Миссис Марш секунду поколебалась с ответом:
– Ты слышала об этом?
– Надеюсь, никакой государственной тайны в этом нет?
– Нет, вряд ли.
– Я что-то читала об этом в либрополисских газетах. На фотографии он смотрелся очень серьёзно. Настоящий политик.
– Ему пришлось для этого много потрудиться. И от многого отказаться.
«Например, от своей бесталанной Каталины, – закончила про себя её мысль Фурия. – Ему, видно, весьма подфартило, что его дочка растворилась в Либрополисе, а не мешала ему наслаждаться славой. Посол Адамантовой Академии, произведший на свет ребёнка без библиомантического таланта, – уму непостижимо! Фурия поспорила бы на что угодно, что в средствах массовой информации ни разу не всплыло имя его дочери».
– Садитесь! – снова предложила миссис Марш и исчезла в коридоре.

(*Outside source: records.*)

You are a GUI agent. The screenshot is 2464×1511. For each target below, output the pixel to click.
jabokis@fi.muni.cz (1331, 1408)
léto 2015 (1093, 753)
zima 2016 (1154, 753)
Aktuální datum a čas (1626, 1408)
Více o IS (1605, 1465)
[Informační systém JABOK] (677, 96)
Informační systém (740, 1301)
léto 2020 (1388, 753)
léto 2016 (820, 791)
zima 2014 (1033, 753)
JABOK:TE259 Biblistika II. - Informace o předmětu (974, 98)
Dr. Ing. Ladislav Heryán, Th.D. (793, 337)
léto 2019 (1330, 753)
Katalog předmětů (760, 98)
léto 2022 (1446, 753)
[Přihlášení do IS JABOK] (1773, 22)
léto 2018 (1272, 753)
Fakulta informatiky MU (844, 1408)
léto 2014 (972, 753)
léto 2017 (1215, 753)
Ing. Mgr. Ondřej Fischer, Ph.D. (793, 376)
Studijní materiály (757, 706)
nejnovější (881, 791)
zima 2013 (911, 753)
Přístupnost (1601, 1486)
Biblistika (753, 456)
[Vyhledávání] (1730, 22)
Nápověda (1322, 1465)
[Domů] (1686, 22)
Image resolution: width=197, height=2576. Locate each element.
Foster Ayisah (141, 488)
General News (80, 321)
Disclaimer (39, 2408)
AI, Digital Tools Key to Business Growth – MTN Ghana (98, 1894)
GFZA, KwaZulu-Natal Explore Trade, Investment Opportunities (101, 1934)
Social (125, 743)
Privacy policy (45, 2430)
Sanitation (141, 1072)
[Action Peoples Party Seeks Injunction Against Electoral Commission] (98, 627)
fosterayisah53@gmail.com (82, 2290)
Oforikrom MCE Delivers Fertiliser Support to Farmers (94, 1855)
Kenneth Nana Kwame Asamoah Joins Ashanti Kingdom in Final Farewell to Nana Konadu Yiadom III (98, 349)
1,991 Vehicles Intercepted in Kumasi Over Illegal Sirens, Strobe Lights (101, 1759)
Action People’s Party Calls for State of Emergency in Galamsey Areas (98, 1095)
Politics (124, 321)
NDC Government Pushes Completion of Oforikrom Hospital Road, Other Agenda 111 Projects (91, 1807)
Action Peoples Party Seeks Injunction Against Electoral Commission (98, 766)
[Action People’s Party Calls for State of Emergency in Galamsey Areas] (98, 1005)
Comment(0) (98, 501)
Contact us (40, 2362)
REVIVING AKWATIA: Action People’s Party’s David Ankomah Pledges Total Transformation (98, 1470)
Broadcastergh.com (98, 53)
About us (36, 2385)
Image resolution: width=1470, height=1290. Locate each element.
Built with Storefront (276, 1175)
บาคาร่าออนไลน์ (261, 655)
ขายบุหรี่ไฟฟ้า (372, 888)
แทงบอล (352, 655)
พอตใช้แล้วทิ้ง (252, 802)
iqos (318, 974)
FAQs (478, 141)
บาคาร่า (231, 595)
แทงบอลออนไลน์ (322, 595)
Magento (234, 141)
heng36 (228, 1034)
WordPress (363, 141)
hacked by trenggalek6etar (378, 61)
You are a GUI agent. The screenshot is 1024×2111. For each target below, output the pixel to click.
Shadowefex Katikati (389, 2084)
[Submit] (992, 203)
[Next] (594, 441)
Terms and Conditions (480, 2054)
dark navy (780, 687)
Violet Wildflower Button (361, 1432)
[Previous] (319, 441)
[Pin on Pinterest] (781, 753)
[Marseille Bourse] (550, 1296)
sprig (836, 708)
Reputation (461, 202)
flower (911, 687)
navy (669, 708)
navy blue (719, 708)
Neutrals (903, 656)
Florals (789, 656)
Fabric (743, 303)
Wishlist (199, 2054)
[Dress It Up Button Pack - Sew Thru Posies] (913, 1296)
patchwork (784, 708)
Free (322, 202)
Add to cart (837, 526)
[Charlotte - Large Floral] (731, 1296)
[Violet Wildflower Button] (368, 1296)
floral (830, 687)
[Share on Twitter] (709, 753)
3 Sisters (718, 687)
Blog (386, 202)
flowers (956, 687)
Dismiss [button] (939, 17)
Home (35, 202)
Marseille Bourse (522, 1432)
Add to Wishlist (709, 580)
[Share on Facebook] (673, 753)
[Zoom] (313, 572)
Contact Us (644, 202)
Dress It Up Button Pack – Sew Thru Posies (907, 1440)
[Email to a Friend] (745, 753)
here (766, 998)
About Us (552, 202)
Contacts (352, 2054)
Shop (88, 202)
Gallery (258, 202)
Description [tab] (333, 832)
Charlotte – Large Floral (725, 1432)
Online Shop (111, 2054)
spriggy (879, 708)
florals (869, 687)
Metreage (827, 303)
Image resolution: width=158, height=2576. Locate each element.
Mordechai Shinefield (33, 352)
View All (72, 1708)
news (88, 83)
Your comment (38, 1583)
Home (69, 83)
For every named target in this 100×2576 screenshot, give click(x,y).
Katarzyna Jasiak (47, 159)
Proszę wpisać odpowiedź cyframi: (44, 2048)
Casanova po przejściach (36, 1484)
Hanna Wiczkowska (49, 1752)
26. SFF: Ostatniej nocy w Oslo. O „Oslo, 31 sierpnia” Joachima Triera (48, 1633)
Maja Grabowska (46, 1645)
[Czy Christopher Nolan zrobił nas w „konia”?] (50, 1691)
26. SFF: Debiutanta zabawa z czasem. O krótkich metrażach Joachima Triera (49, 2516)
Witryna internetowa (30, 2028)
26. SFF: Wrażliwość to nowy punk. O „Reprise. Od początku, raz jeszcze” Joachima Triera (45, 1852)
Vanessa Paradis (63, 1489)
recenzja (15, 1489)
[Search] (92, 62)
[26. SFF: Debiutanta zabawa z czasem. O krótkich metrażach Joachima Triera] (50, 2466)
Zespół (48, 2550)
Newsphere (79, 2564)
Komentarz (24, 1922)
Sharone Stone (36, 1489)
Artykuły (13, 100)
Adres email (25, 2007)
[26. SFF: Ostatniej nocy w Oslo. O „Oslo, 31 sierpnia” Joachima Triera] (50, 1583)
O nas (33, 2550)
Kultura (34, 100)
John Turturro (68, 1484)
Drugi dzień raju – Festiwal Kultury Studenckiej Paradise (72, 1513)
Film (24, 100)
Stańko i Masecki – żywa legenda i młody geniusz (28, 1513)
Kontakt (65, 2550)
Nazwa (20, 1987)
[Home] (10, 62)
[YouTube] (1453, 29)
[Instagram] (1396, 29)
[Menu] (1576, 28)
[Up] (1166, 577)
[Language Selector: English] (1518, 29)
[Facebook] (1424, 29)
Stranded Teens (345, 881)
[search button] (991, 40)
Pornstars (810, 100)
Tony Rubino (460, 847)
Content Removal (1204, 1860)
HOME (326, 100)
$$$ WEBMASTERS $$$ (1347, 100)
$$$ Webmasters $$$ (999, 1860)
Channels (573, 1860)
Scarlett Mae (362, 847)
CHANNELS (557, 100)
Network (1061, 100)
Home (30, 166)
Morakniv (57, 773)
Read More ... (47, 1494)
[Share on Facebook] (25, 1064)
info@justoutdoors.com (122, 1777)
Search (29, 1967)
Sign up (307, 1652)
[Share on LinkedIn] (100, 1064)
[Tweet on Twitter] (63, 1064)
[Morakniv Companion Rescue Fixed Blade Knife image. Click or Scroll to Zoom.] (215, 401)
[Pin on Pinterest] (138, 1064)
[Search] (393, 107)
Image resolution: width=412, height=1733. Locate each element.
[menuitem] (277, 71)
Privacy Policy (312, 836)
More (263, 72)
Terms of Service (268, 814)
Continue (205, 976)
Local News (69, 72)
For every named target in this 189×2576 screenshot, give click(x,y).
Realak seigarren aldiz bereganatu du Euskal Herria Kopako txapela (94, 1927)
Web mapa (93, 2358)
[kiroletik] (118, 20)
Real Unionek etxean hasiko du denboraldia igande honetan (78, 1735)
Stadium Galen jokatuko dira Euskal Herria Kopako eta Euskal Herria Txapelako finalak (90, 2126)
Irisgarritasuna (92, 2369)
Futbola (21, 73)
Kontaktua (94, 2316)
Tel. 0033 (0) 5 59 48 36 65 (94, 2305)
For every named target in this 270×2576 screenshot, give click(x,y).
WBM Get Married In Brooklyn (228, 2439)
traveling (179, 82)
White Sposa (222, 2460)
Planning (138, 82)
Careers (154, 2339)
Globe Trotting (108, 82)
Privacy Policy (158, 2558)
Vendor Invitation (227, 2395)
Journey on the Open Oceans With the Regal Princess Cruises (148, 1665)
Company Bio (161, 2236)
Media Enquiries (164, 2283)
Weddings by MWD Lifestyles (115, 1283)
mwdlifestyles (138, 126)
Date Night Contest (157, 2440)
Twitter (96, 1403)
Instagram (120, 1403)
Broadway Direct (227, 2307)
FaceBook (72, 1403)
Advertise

Фурия и Кэт остались ждать. Напряжение, висевшее в воздухе, производило библиомантические вибрации.
– Она в курсе?
Кэт скривила рот:
– Точно не знаю.
Слева от них находилась открытая дверь в библиотеку, но книжные стеллажи были также и в гостиной, один опрятнее другого. Судя по всему, фолианты были расставлены в алфавитном порядке. От таких собраний Фурии становилось не по себе, так как сама она выросла в буйно разросшемся книжном хаосе, созвучном сердцу и душе библиомантики. Отец Фурии всегда сортировал книги в соответствии со своеобразной системой, подсказанной ему интуицией и одержимостью, и книжные стенки, а также шаткие книжные стопки резиденции Ферфаксов разительно отличались от педантичных рядов на этих полках. Вот когда она поняла, почему Кэт отсюда смылась, – у неё самой через несколько минут уже закружилась голова от такой скрупулёзности! Никаких тебе скачущих оригами, поклёвывавших пыль с полок, никаких говорящих ламп для чтения, никаких ворчливых кресел. Резиденция, очевидно, была частью библиомантического космоса, пусть даже в стороне от убежищ, в то время как этот дом – неотъемлемой составляющей светского мира, вне зависимости от того, насколько велика книжная магия его владельцев.
В кухне миссис Марш гремела посудой.
– Смотри-ка. – Кэт оказалась перед старинным секретером, над которым висели фотографии в большой раме. Ни одной её фотографии, зато множество снимков отца на официальных церемониях.
– А кто все эти люди?
– Представители трёх семейств. Вот – Грегор фон Лоэнмут. – Кэт указала на седовласого человека лет шестидесяти с мрачным лицом, вручавшего отцу Кэт тяжёлую книгу. Сам том лежал здесь же, на секретере. «Хроника дома Лоэнмут» – гласила надпись, напечатанная золотыми буквами на переплёте из красного бархата.
Рядом было ещё много подарков, которых удостоился Джонатан Марш за свою службу в Академии; их вручения были запечатлены на других фото. Драгоценные книги, загадочные закладки, золотое перо. На полочке секретера стоял неприметный томик, а рядом с ним – обращение на дорогой писчей бумаге с тиснёным гербом:
Мы умеем ценить ваши заслуги и спешим отблагодарить за них знаком внимания, который послужит, надеемся, к вашей радости.
Барон Фридрих Химмель
Дом Химмель
Член Совета трёх семейств
Здесь же лежал вскрытый конверт с наклейкой. Подарок, видно, прислали только сегодня.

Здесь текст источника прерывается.